Saturday, April 30, 2011

standing at the edge

Last summer one of the things that the Lord taught me was about standing on the edge. I had a continual vision/image of myself standing at the edge of the Grand Canyon. But it wasn't good enough just to be near the edge - I had to be right at the edge, with my toes dangling over. Right on the brink of falling. If I stepped back to feel safe - I was in a place of self-protection, away from God - not trusting, not willing to let Him have me. But when I stepped closer to that almost going over the edge place and raised my hands to Him in worship teetering - He was there, so close - willing to sweep me up in His wind and take my feet off of the cliff and take me flying with Him.

This image is something I come back to again and again.
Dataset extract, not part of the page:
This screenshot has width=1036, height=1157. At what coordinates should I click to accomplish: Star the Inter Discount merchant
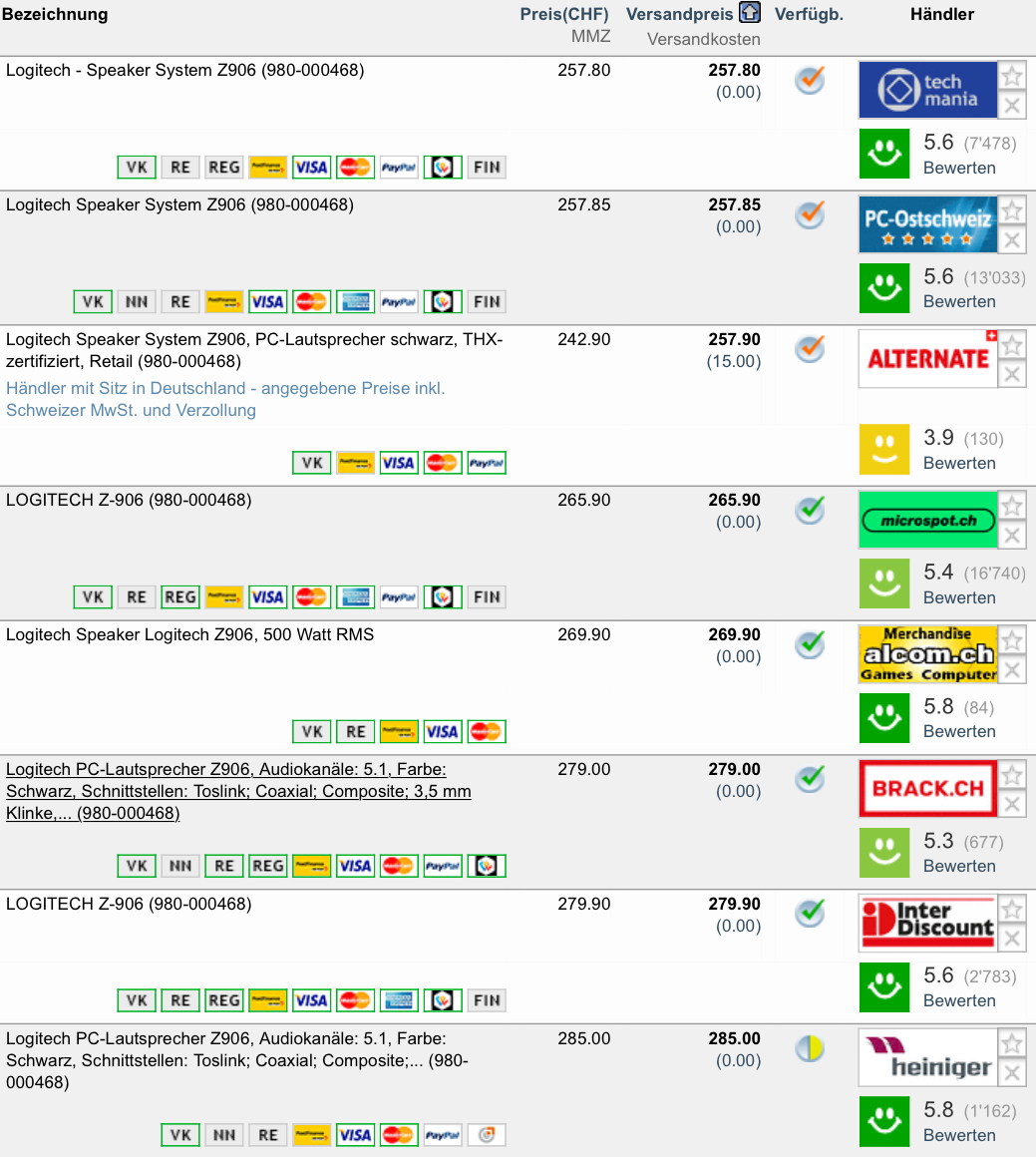[x=1012, y=909]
Though its different now. I start thinking on the image and sometimes I can be right on the edge and other times I can only look on like an observer. Its the times that I feel like an observer that are the most frustrating. It's those moments when I know I really have some work to do before the Lord confessing, digging deeper, asking Him to reveal in me that which is harmful to our relationship.

Sometimes I feel like I am just a step away from the edge and I know that I have taken my eyes off of Him for too long and I need to bring my mind back to worship.

But there are also times that I am standing at the edge - ready - feeling open to Him, and yet I need to be content to wait. I can worship Him but He does not feel close - He wants me to wait. I don't always know what the waiting is for but I need to learn to be content with what He gives or does not give - and maybe that is all I need to know.

But then there are the times when He reveals Himself and I can feel His presence again - its not like it was last summer - so full and so safe - but it is what He has given me for now. And I will take it. And I will remember that the Lord is the one who fills me up - He knows what I need, when I need it. And I am learning to be content.